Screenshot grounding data
>>>
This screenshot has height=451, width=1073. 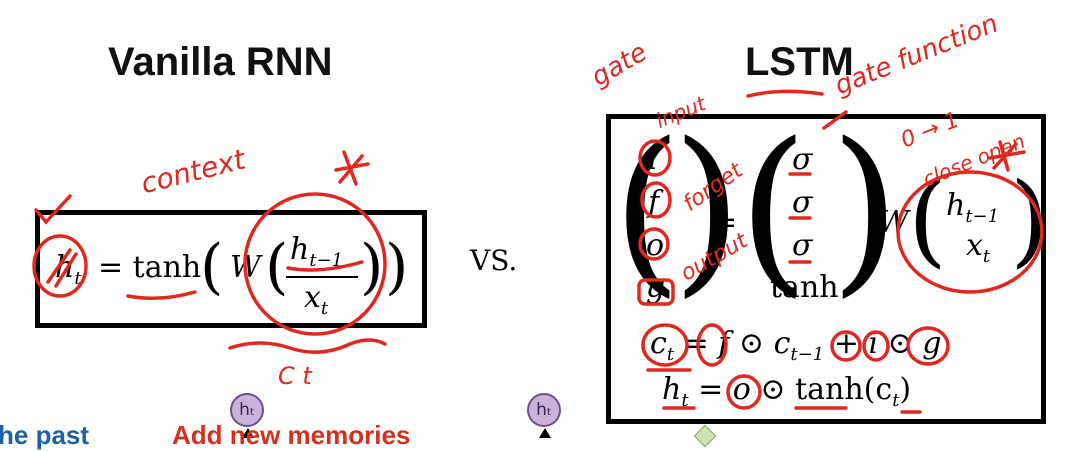 What do you see at coordinates (708, 210) in the screenshot?
I see `lstm-gate-bracket-close: )` at bounding box center [708, 210].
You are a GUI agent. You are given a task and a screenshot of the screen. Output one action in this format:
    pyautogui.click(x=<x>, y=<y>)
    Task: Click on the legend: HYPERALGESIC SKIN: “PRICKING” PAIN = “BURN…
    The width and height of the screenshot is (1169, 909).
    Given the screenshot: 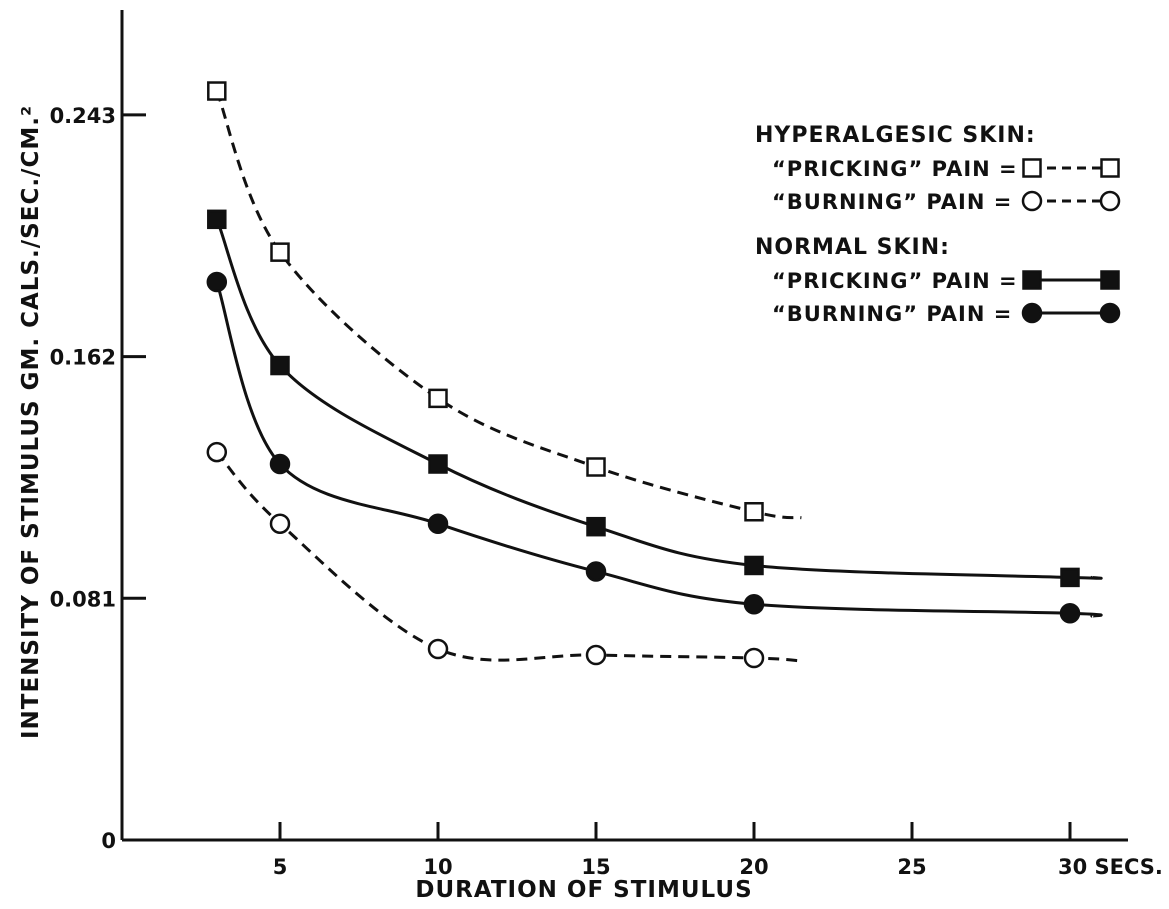 What is the action you would take?
    pyautogui.click(x=938, y=224)
    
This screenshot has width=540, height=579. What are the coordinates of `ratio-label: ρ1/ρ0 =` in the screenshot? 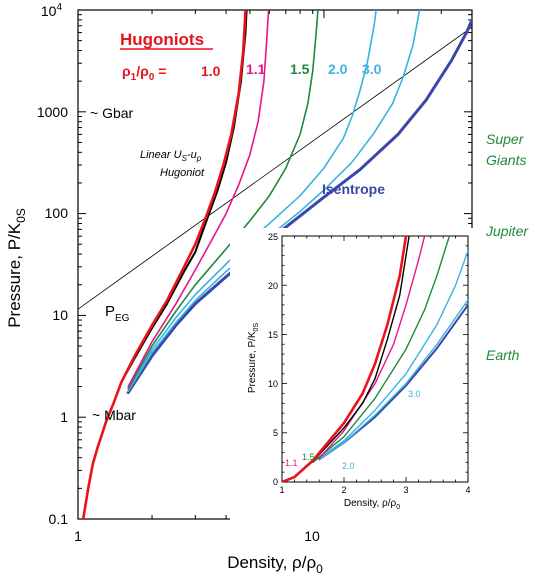 It's located at (144, 73).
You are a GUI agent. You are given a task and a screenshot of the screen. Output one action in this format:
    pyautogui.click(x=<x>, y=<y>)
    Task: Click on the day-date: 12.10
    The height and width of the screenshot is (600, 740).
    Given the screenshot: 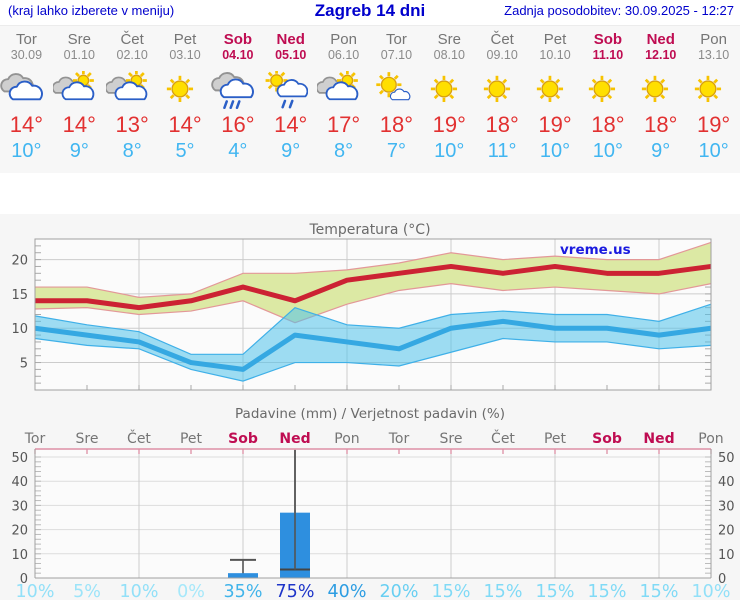 What is the action you would take?
    pyautogui.click(x=661, y=55)
    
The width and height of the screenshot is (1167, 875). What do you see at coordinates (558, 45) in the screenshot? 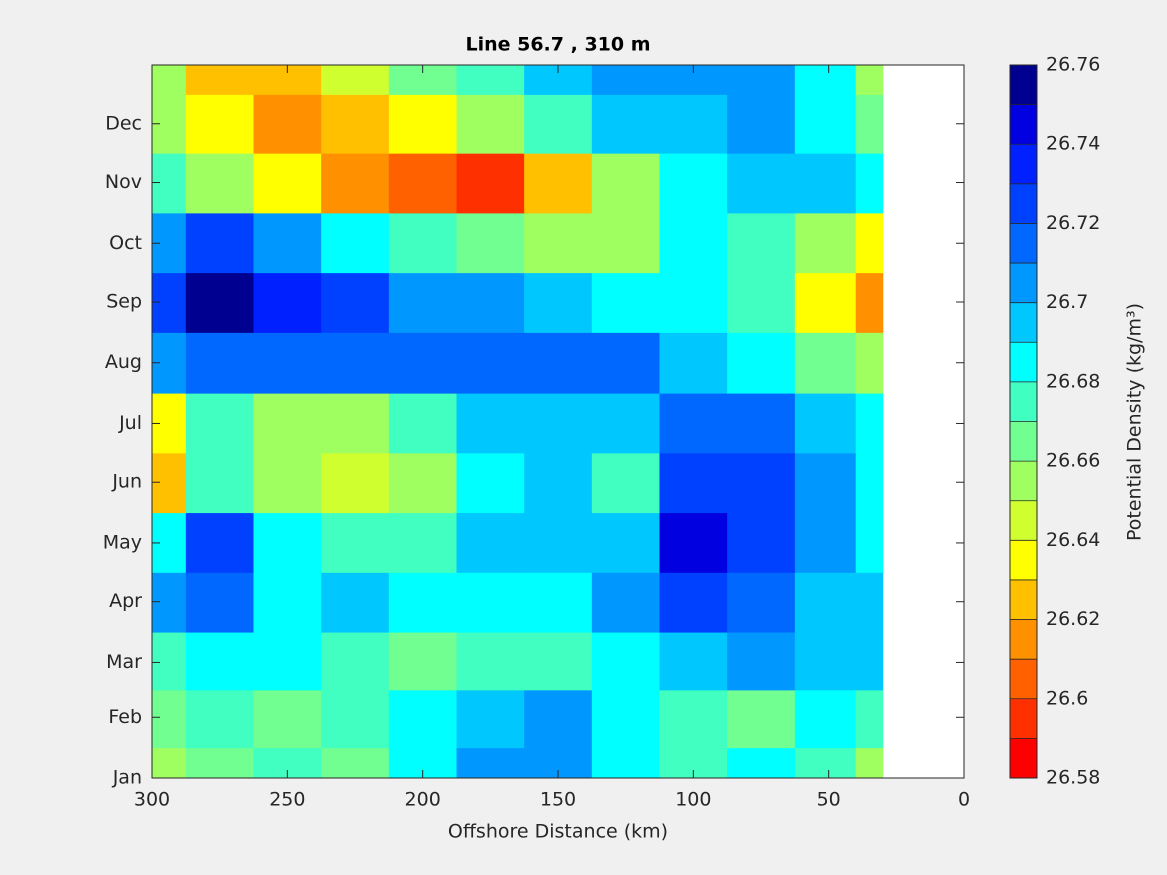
<<<
[Task objective] Locate every line in the data above that contains the string "pyautogui", and copy each of those lines.

[Exercise output]
    pyautogui.click(x=<x>, y=<y>)
    pyautogui.click(x=938, y=224)
    pyautogui.click(x=<x>, y=<y>)
    pyautogui.click(x=661, y=55)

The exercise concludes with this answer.